───── Texte fourni
* 13 juillet – Le Japon, orphelin mais plus fort

L’ancien Premier ministre, Shinzo Abbe est, mort, le 8 juillet. Il a été touché par un tireur isolé, lors d’un meeting politique à Nara en vue des élections sénatoriales. Arrêté par la police, son assassin est un ancien membre des forces maritimes d’autodéfense, âgé de 41 ans. Il affirme que son acte n’était pas inspiré par la politique et son motif paraît assez flou. Peu habitué aux attentats et très restrictif en matière de port d’arme, le Japon reste abasourdi par cet assassinat inédit. Choquée, la classe politique japonaise n’est pas pour autant en état de faiblesse : le surlendemain, le Parti libéral démocrate (PLD) a cartonné aux élections. Le PLD dispose désormais de la majorité des deux-tiers qui lui permet de modifier la Loi fondamentale. Au sein de cette formation, constamment reconduite au pouvoir, l’ex-ténor conservateur gardait une influence prépondérante.

Ce meurtre a provoqué des réactions de consternation et de surprise à travers le monde. Mais l’impression domine que le Japon, qui a changé sous Abé, ne retournera pas en arrière sous ses successeurs.

Emmanuel Macron s’est dit « profondément choqué par l’attaque odieuse ». Le Royaume-Uni, l’Italie ou encore le président du Conseil européen ont fait chorus et le secrétaire d’État américain a déclaré que les États-Unis étaient “profondément préoccupés et attristés”. Abe était un allié très proche de Washington. Le premier ministre australien, Anthony Albanese, le premier ministre singapourien, Lee Hsien Loong, et la ministre des Affaires étrangères indonésienne, Retno Marsudi – parlant au nom des pays du G20 réunis à Jakarta – ont tous exprimé leur consternation. Idem, s’agissant du Premier ministre indien, Narendra Modi, et de la présidente taïwanaise, Tsai Ing-wen, exprimant sa tristesse  »devant une attaque menée dans un pays démocratique et doté d’un état de droit, comme Taïwan” (un habile parallèle). Les principaux amis du Japon étaient au rendez-vous.
──────────
■ Consignes ■
(a) Dans le texte sur l'assassinat de l'ancien Premier ministre japonais, quel est l'âge de l'assassin ?
(b) Recopiez sans rien changer le passage du texte sur l'assassinat de l'ancien Premier ministre japonais qui s'ouvre sur les mots « Ce meurtre a » et se ferme sur les mots « sous ses successeurs. ».
───── Données enregistrées
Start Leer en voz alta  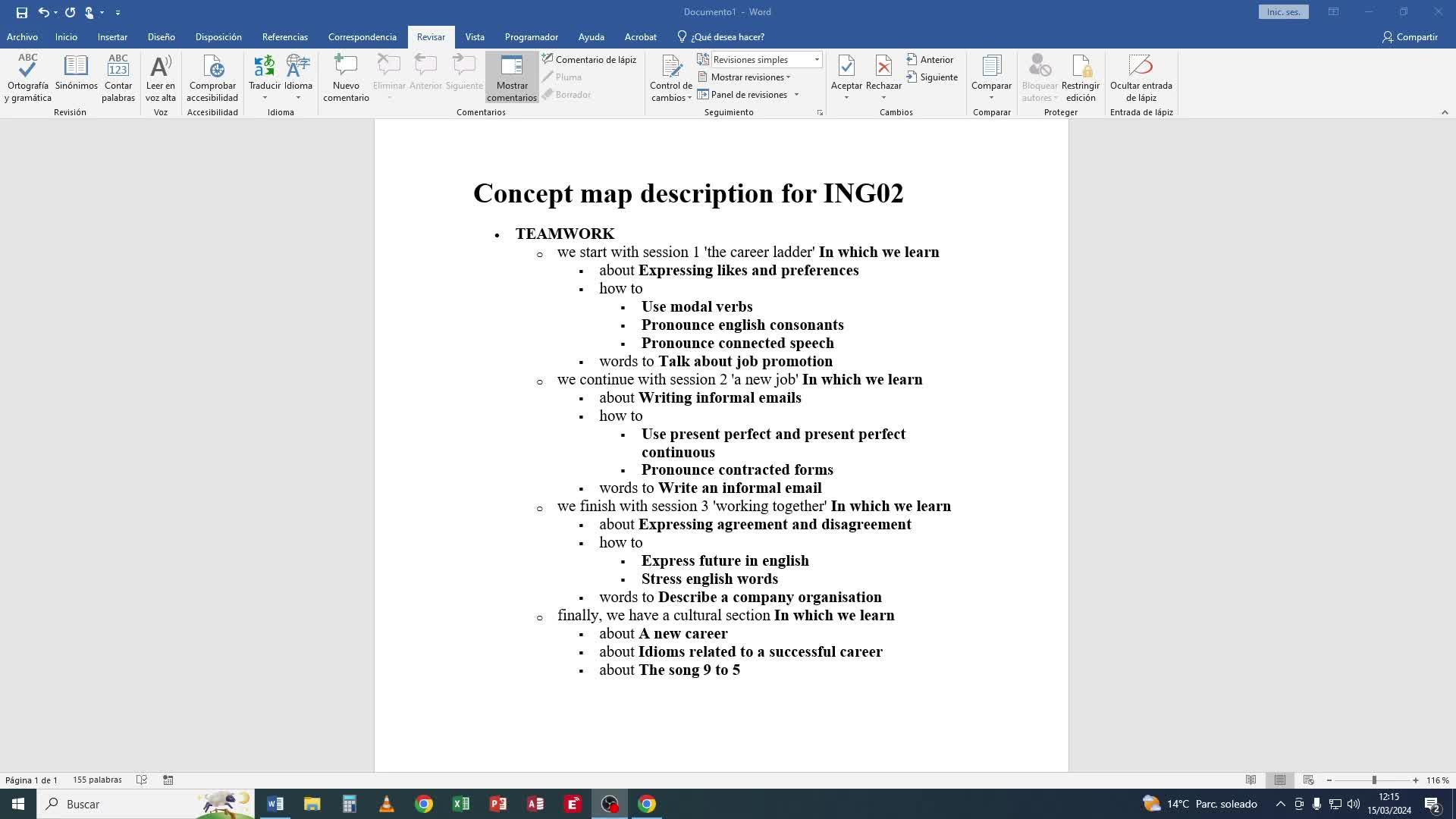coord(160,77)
──────────
───── Données enregistrées
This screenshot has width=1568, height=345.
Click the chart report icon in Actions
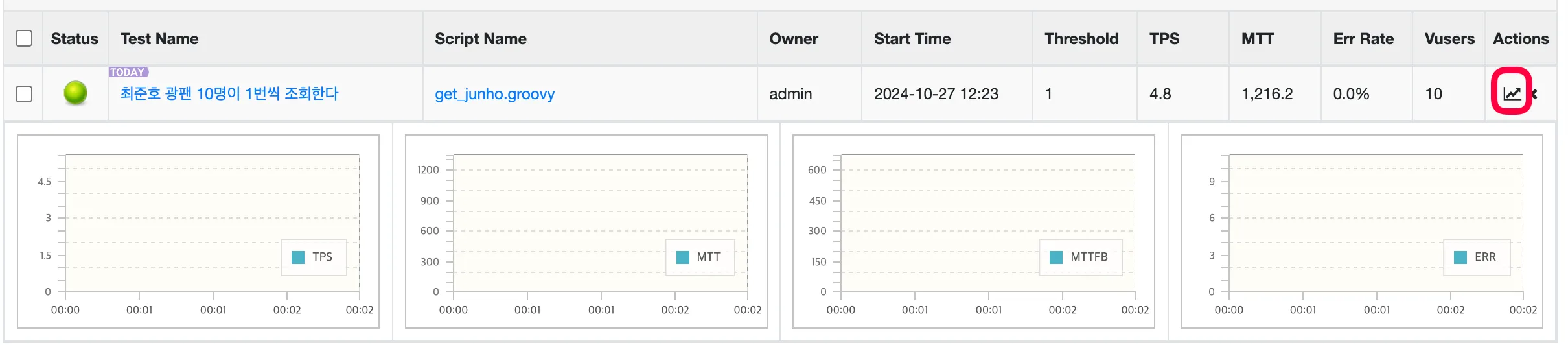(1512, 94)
──────────
■ Réponses attendues ■
(a) Il a 41 ans.

(b)
Ce meurtre a provoqué des réactions de consternation et de surprise à travers le monde. Mais l’impression domine que le Japon, qui a changé sous Abé, ne retournera pas en arrière sous ses successeurs.